**Task data**
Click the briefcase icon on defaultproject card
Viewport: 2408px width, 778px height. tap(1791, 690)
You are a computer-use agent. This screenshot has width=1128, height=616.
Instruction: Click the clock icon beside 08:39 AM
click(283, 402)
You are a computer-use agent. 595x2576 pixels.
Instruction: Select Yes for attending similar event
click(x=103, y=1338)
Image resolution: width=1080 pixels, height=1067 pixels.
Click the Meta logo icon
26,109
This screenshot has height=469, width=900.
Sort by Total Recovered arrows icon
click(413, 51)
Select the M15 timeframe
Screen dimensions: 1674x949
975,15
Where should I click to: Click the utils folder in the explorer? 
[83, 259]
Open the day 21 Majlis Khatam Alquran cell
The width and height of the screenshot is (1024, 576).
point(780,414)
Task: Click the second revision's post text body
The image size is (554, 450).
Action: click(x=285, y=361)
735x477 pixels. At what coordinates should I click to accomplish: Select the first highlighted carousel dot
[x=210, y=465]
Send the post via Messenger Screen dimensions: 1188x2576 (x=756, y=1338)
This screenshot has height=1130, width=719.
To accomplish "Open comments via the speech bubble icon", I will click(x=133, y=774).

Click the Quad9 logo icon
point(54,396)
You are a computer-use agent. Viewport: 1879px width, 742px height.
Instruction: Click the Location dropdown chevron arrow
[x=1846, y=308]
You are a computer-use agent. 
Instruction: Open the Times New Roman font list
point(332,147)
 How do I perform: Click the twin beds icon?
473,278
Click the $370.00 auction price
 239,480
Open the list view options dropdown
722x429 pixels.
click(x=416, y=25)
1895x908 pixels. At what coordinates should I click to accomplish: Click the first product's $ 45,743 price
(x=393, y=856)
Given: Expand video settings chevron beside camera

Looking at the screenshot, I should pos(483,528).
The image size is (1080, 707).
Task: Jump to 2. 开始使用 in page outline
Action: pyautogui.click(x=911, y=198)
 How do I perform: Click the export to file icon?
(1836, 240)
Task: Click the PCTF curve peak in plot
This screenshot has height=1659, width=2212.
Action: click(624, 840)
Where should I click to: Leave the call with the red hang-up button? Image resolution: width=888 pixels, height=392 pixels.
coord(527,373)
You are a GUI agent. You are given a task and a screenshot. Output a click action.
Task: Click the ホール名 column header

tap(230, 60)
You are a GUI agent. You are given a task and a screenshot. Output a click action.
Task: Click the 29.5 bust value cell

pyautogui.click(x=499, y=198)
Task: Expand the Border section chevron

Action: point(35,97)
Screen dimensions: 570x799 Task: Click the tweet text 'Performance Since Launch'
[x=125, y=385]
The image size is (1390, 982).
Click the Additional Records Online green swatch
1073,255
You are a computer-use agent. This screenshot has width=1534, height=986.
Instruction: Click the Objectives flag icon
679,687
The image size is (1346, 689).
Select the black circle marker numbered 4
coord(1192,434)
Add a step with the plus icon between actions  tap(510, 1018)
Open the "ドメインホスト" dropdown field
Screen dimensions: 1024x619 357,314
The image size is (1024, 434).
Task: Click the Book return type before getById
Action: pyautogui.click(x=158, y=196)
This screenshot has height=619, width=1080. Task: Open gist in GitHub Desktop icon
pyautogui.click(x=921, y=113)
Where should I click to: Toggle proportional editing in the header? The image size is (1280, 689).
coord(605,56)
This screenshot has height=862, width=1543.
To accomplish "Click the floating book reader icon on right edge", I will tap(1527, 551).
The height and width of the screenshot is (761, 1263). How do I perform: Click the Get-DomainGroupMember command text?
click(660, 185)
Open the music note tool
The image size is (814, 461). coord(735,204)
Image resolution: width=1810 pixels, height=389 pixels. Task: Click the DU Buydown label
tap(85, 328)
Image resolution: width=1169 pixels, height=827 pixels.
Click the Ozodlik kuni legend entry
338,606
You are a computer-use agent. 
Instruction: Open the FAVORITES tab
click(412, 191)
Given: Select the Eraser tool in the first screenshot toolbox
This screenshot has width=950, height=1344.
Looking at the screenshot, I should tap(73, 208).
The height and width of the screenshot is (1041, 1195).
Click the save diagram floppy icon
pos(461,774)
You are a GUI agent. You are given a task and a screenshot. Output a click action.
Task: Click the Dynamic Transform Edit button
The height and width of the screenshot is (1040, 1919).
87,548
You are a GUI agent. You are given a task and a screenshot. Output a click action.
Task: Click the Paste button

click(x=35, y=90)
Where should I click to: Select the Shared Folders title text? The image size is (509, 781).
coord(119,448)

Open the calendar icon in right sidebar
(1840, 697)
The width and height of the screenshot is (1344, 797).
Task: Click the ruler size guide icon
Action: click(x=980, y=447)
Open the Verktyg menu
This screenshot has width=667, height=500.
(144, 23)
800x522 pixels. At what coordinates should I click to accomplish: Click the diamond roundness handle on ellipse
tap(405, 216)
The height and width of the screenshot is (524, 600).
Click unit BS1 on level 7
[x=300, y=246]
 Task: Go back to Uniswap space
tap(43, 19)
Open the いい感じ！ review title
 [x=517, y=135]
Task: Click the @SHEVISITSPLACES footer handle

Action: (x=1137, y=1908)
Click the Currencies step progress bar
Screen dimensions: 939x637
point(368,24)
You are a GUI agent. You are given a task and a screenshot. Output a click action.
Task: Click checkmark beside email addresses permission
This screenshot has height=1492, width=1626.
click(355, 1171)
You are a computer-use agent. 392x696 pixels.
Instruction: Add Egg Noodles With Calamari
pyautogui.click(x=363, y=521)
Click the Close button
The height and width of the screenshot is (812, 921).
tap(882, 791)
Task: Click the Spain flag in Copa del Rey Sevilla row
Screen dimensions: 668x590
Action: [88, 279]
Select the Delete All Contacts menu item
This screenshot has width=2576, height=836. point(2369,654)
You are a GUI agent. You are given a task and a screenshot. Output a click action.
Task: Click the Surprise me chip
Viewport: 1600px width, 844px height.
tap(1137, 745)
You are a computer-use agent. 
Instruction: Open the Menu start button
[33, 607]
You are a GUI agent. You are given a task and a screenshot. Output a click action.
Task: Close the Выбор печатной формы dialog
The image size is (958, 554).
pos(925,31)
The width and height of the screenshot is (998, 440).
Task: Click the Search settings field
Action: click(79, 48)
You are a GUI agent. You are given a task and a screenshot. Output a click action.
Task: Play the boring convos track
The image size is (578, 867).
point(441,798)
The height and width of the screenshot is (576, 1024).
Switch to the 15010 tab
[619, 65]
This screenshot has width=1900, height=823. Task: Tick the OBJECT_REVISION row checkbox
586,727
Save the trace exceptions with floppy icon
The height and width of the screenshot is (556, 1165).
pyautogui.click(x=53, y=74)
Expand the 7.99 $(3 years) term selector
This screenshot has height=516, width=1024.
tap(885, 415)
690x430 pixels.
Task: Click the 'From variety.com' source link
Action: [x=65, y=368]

**Aim of the task**
All lines above from the one holding "The height and width of the screenshot is (524, 600)." to the one holding "Task: Click checkmark", inclusive, are to be copied exactly; no other line is wanted.

**Answer section**
The height and width of the screenshot is (524, 600).
Click unit BS1 on level 7
[x=300, y=246]
 Task: Go back to Uniswap space
tap(43, 19)
Open the いい感じ！ review title
 [x=517, y=135]
Task: Click the @SHEVISITSPLACES footer handle

Action: (x=1137, y=1908)
Click the Currencies step progress bar
Screen dimensions: 939x637
point(368,24)
You are a GUI agent. You are given a task and a screenshot. Output a click action.
Task: Click checkmark beside email addresses permission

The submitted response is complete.